Schooling improvement projects have been one lever among others charged with the task of sorting out whether those claims are true. It has been a long game of supporting small groups of schools (referred to as “clusters” in this paper) to come around to the truth about how effective teaching and learning is in their schools and to make improvements where necessary. The incoming government has signalled the long game is over with its standards push in literacy and numeracy. Government is determined to get on top of the underachievement problem at an accelerated rate by involving all schools in working out the way forward. The push is not intended to be a pendulum swing away from in-class formative assessment to out-of-class tracking of achievement trends. It is about finding the right balance. Policy details are currently being formulated to make a start in 2010. This paper is not intended to foreshadow what that start might look like. Rather, it outlines schooling improvement’s contribution for policy consideration.
Schooling improvement’s main contribution is information from its latest venture into building evaluative capability across the leaders of 18 clusters, which together involve about 200 schools (about 8 percent of all New Zealand schools). The venture has two aims. The first aim is to identify and build on existing evaluative capability among all principals, lead teachers, professional development providers and local Ministry officials participating in cluster interventions as well as national Ministry staff who make decisions about on-going support. The second aim is to evaluate the overall effect of schooling improvement as a policy intervention on raising student achievement. This evaluation serves as both a value-for-money exercise and an investigation into the likely explanatory variables to assess the value that involvement with schooling improvement has given, and can give, students and schools. Work towards both aims is expected to merge into more effective ways of doing schooling improvement within and across those schools with the most serious underachievement trends.
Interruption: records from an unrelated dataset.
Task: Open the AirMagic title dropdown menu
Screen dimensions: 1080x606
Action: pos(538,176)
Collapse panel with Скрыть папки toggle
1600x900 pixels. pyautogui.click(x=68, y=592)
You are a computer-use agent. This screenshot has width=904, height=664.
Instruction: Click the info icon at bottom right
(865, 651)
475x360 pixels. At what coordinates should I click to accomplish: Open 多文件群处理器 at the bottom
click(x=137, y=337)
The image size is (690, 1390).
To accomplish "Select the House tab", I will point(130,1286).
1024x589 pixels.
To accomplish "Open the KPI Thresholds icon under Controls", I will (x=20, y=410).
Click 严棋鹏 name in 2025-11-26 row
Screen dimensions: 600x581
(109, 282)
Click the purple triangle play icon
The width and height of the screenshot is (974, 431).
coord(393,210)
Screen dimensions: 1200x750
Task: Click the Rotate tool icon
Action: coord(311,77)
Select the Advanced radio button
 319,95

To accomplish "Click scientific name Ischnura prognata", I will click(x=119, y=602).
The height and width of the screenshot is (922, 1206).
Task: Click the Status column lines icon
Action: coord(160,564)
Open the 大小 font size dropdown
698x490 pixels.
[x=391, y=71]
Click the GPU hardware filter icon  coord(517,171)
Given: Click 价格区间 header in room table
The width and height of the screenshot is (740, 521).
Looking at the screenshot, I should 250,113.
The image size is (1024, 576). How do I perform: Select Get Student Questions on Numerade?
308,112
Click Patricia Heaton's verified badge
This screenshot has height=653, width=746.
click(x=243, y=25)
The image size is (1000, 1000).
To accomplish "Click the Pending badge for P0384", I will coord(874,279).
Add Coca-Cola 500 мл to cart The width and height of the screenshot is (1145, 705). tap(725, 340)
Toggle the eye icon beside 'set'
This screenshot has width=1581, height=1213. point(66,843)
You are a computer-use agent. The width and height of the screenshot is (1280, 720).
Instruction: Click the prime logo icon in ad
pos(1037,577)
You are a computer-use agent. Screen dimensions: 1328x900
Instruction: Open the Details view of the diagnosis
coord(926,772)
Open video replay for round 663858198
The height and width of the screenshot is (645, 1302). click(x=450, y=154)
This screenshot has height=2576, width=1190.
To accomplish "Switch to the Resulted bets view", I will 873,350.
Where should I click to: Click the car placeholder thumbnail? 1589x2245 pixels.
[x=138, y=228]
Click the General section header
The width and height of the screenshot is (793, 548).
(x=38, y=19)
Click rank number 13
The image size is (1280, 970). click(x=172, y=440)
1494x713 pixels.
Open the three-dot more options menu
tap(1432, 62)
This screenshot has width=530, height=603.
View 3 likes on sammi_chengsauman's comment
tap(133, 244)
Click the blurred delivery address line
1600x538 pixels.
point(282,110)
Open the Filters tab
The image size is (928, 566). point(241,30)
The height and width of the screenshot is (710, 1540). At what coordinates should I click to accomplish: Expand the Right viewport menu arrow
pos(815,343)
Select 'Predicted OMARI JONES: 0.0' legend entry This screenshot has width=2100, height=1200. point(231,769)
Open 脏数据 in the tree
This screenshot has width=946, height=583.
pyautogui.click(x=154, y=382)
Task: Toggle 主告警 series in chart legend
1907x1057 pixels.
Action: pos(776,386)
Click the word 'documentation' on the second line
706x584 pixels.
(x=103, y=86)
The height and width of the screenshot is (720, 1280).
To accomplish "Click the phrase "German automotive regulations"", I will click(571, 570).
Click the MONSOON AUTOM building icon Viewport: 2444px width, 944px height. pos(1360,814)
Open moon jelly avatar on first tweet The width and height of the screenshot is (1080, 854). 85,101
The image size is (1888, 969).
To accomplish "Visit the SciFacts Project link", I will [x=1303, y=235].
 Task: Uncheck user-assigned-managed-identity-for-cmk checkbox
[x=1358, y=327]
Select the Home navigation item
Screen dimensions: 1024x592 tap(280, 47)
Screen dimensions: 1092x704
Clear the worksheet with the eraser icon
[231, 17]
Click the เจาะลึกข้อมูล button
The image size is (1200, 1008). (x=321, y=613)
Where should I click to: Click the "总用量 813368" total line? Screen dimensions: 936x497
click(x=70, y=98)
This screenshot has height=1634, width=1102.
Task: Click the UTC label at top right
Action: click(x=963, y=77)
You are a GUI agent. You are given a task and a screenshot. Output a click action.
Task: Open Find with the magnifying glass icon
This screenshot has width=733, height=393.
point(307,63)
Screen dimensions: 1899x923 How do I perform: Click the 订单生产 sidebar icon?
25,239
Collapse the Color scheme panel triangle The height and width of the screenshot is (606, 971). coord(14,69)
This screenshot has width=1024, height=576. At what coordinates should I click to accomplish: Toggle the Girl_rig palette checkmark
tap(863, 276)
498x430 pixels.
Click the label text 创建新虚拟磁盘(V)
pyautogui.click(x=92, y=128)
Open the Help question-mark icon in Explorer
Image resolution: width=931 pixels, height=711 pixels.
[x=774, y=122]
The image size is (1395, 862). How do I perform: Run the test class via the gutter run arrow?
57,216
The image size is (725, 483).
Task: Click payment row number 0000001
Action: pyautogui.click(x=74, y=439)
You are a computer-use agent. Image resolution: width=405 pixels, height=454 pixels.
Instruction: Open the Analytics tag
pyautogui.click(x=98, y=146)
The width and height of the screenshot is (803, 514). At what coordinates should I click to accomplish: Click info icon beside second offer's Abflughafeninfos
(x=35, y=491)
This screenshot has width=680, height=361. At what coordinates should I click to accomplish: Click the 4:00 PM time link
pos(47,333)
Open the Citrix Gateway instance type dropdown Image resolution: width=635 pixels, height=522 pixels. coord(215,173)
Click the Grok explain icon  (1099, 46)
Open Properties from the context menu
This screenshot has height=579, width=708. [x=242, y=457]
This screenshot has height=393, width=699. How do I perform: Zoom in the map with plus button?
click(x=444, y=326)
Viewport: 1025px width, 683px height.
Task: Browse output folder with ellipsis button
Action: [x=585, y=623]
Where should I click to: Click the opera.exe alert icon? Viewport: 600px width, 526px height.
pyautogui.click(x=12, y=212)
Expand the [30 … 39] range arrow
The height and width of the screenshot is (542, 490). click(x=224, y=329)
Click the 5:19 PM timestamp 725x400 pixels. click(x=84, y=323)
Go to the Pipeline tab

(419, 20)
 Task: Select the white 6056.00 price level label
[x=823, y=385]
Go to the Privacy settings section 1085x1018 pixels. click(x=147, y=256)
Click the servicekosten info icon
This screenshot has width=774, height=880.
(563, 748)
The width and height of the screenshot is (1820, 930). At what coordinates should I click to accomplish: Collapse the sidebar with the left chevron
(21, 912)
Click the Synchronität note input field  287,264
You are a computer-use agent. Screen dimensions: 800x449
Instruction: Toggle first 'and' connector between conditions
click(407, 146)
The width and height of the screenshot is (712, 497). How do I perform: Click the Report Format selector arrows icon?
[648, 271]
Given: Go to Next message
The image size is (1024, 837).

Early findings against the first aim of building evaluative capability indicate five areas of development. These are leaders’ capability in (i) self-review and development of themselves against key dimensions of the inquiry and knowledge building cycle, (ii) developing effective and practical plans, (iii) making explicit and developing the theory for improvement underpinning their plans (iv) analysing and using student achievement data, (v) supporting teachers to engage students in the improvement process, and (vi) using a lot more change talk to make sure changes do occur in classrooms and across the system.
A feasibility study has been completed to shed light on whether the second aim of assessing the overall effectiveness of schooling improvement is possible or not. Achievement data received and analysed from 187 of 199 schools indicates that it is possible to assess overall effectiveness even though the clusters use a variety of tests at different times during the school year. This first attempt to pool data found that progress is being made across all the clusters at a fairly similar rate. It also indicated that all schools will need to provide essential demographic data, e.g. gender and ethnicity, in order to get a rich picture of variables influencing the achievement trends.
In the process of doing this work, we are learning to deal with some of the challenges that all schools as well as systems-level educators are about to face as they enter a standards based environment. The following three challenges have strategic relevance in New Zealand and seem relevant to improvement efforts in the United States, England and France;
(i) participants focusing on a learning agenda so that they get better at their particular roles rather than trying to get a good score from evaluators,
(ii) achieving role clarity between school leaders, professional providers and Ministry officials, and
(iii) commercially-competing evaluation and professional provider organisations collaborating effectively.
The paper will outline in more detail the schooling improvement journey in New Zealand, our latest venture into the evaluative capability work and its associated strategic challenges.